The spectacular rise of Bitcoin brought unprecedented interest in Blockchain, with many expecting the technology to disrupt a wide range of industries. Today, people adopting DLTs only make up a small fraction of the world’s population. However, the industry is gaining traction with companies such as Helix working tirelessly to educate the public about distributed ledgers. As adoption increases, can existing DLTs efficiently scale up?

This looks bleak at the moment. The mining award system temporarily disguised costs associated with transacting Bitcoin. Bitcoin has a 1MB size limit on blocks built into the system. As the currency grows and transactions increase, block size limitations impose capacity constraints on the network, thereby escalating fees and delaying processing transactions.

Scalability limits of existing DLTs mean that the confirmation rate does not increase with the transaction rate, while the rate of waste rises with adoption. With Blockchain catching up with this reality, the time has come to portend towards a technology that can efficiently scale up with adoption — HelixTangle. The speed of transaction confirmations in the HelixTangle increases as more and more people and things use it. This feature is made possible by the HelixTangle‘s unique underlying data structure — Directed Acyclic Graphs.

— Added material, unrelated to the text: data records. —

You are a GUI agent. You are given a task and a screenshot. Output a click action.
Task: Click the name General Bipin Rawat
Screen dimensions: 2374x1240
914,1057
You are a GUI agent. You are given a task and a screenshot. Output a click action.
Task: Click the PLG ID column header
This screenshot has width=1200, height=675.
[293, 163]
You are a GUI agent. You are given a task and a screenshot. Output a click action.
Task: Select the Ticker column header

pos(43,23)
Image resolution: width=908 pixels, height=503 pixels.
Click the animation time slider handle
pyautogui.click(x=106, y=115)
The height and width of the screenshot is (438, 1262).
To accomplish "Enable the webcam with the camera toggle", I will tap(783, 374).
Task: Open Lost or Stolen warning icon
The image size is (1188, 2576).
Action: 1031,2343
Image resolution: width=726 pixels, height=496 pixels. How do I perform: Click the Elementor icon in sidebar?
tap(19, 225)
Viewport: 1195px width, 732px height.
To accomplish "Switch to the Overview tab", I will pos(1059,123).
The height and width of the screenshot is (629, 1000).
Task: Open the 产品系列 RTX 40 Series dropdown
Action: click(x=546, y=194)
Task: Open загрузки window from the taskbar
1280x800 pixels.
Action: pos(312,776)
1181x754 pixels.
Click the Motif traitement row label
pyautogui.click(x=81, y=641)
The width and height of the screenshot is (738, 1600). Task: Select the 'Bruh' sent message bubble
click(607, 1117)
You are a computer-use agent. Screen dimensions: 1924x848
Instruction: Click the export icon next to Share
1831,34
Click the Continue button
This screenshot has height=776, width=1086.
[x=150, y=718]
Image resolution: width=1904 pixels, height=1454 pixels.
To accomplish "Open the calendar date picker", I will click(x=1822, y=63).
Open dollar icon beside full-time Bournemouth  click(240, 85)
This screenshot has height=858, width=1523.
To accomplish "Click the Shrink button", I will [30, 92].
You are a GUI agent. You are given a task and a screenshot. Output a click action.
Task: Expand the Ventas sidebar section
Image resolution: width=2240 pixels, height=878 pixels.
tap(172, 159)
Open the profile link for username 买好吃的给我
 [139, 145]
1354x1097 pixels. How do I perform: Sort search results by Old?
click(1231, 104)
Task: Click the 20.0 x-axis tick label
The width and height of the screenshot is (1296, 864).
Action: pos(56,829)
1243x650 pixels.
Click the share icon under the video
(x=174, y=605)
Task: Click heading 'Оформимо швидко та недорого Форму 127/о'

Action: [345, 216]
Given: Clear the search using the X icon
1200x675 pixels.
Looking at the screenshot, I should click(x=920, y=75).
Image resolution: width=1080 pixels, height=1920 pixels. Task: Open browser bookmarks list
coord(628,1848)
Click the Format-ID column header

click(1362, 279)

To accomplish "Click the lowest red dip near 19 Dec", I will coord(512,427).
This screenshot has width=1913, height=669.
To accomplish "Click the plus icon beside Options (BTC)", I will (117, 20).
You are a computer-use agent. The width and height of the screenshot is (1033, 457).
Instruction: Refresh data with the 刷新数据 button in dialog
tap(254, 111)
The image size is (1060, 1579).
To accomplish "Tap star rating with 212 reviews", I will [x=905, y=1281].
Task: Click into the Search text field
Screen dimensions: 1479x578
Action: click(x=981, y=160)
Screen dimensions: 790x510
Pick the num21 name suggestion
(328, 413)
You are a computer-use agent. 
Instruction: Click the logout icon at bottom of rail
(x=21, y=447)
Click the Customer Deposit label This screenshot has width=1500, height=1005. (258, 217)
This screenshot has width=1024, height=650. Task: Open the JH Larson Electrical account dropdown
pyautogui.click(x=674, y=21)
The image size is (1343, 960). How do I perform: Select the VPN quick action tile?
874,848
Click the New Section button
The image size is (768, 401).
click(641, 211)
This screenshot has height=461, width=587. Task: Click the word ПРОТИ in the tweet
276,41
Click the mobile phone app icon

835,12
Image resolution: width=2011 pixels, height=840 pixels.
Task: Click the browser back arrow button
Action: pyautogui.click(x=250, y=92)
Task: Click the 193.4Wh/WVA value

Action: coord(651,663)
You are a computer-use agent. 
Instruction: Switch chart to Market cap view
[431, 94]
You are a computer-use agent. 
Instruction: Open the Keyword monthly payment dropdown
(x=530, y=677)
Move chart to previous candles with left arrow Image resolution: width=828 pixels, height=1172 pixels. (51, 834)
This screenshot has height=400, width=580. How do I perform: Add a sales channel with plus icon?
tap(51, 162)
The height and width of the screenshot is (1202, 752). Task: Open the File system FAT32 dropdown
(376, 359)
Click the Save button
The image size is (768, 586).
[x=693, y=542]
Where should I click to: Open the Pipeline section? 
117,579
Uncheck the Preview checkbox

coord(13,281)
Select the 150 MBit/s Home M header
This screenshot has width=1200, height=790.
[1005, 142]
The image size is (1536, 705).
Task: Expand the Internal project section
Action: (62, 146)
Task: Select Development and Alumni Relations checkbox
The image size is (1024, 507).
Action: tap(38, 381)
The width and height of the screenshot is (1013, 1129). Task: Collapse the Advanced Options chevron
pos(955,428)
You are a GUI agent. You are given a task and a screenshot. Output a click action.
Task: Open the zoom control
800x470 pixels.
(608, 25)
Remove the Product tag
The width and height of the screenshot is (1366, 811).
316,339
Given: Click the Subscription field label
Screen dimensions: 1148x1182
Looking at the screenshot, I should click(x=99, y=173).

Every transaction on the HelixTangle verifies two previous transactions. As a result, settlement times become much quicker once more users transact on the network. It is estimated that the HelixTangle can practically achieve at least 1000 confirmed transactions per second per node, a significant improvement on the paltry 3 transactions carried out by a traditional Blockchain.

Final Words…

Bitcoin took the world by storm when it’s price skyrocketed in late 2017. However, much of the focus has been on the price of cryptocurrencies rather than actual use case development. In his excellent article, Brian Schuster explains that the price crash of cryptos could have been prevented if adoption rates would have stayed up with the valuation. So why is the rate of adoption slow?

It is a known fact that new technologies in the market are slow to be adopted. However, distributed ledgers are not like social media applications on the internet, where users can quickly make the transition from one service to another. It’s an entirely different beast that requires educating the public from grassroot level. To gain mass adoption, companies in this space need to convince people to believe in their product. One cannot deny that cryptocurrencies did invest a lot of resources in generating hype for their product. However, businesses need to do a lot more than that to create long-term value. That’s where education comes in to play.

The HelixFoundation is responsible for building the HelixEcosystem and understands the need to explain the technology for all ages in the simplest possible way — from how transactions are sent on the HelixTangle to creating decentralized applications on the network. Over the coming months, Helix will release a series of blogs and interactive videos for this purpose.